Records for this task -
——
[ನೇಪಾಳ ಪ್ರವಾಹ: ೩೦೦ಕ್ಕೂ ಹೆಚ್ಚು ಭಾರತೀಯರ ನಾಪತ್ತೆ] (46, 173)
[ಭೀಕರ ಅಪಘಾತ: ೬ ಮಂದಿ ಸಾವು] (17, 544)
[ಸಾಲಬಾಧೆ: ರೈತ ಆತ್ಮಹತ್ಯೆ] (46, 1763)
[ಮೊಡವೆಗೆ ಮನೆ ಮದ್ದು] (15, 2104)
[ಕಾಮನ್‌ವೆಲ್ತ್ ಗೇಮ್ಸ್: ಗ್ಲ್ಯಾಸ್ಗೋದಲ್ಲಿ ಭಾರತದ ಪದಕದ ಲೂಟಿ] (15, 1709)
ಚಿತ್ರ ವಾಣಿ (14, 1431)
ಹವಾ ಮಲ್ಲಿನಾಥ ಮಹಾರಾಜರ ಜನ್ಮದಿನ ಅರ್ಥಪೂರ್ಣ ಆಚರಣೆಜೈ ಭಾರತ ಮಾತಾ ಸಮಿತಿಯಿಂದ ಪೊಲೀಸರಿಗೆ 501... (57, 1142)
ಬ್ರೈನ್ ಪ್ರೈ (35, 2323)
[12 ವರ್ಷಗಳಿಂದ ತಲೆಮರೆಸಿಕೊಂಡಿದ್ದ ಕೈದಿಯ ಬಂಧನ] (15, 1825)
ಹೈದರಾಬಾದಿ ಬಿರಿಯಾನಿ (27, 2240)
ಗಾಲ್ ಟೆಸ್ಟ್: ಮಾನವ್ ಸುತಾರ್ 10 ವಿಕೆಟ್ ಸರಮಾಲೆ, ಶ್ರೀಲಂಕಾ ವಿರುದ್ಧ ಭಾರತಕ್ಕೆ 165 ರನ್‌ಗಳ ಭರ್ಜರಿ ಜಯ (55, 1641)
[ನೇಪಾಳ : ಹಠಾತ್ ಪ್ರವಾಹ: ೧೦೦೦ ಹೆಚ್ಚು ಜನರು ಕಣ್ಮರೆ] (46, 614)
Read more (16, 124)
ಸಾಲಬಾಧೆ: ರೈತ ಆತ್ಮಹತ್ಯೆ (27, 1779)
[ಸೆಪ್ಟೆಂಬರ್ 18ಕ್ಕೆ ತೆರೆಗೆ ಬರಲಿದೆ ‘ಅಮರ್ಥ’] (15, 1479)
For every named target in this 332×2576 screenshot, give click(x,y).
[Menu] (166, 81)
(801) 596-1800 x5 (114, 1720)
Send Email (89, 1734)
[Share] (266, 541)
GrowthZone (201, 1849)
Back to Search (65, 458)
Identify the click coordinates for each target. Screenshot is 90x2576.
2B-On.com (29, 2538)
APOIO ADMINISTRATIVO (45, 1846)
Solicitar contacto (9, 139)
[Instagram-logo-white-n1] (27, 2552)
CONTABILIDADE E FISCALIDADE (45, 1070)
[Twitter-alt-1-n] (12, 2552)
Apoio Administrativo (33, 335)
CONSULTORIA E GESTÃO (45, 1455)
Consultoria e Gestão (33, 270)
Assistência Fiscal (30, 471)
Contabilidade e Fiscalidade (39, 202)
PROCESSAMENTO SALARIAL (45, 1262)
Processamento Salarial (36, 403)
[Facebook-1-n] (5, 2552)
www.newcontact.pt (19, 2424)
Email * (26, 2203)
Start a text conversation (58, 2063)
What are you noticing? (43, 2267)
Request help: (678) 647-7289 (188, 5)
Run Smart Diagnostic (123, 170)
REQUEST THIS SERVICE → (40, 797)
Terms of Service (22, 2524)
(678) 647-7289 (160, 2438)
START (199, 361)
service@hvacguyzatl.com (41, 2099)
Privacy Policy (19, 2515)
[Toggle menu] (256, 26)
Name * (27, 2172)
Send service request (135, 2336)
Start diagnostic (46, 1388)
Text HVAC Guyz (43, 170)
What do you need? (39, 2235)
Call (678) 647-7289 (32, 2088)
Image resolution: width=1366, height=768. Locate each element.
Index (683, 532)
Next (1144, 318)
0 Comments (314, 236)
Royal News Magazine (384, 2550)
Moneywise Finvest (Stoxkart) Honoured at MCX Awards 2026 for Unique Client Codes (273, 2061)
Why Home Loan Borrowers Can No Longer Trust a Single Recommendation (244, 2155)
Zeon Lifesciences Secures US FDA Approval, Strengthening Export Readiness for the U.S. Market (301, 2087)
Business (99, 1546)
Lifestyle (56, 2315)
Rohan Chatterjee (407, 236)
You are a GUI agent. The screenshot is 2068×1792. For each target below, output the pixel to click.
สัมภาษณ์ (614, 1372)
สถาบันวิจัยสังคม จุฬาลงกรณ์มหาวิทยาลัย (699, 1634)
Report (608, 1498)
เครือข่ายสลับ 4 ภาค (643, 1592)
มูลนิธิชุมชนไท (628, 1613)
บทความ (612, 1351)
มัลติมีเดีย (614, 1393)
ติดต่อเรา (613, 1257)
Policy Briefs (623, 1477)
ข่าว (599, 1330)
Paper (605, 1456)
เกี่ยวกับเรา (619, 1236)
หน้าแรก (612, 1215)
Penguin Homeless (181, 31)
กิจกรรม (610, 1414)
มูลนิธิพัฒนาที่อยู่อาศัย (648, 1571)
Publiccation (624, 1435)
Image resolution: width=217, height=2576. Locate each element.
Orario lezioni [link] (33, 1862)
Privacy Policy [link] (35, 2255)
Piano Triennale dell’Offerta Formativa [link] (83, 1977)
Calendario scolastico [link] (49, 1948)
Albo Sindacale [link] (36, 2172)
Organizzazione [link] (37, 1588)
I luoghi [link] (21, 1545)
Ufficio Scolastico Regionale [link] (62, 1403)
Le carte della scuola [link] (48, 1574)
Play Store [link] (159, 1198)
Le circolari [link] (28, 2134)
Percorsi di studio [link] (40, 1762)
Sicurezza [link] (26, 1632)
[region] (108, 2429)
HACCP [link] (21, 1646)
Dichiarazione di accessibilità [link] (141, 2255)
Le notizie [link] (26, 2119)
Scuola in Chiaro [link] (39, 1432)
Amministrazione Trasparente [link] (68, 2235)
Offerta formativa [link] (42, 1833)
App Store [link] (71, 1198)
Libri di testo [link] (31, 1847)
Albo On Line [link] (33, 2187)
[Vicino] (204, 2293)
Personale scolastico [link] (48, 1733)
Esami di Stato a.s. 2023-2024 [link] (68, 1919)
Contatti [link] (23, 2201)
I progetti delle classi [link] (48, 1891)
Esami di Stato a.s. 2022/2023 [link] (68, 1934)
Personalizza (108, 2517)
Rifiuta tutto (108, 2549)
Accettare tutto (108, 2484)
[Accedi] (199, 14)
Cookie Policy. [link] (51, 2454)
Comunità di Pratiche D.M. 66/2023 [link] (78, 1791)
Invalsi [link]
——
Exercise goal - Only a number should be given: the count of lines above that contain the word "resolution".

Your solution - 2